*** Opening of Input for this task ***

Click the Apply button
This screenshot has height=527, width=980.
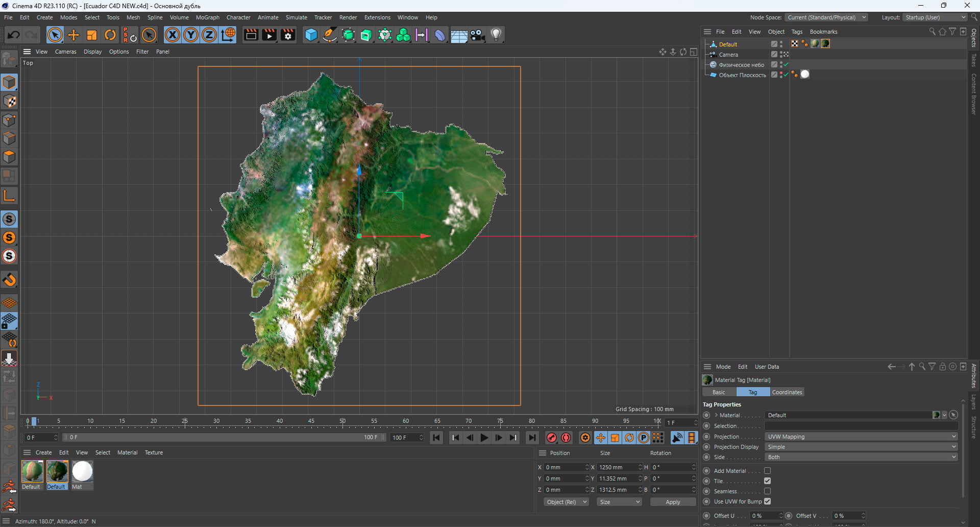673,502
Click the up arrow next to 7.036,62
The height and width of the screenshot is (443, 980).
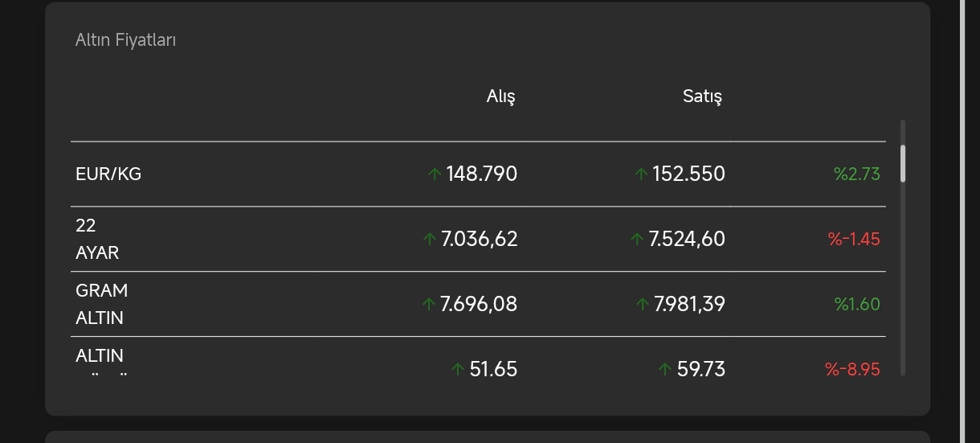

*** Close of Input for this task ***

# Directions
Without the pictures, transcribe the listing exactly as it stands.

# Result for this task
Click the Apply button
This screenshot has height=527, width=980.
673,502
Click the up arrow next to 7.036,62
The height and width of the screenshot is (443, 980).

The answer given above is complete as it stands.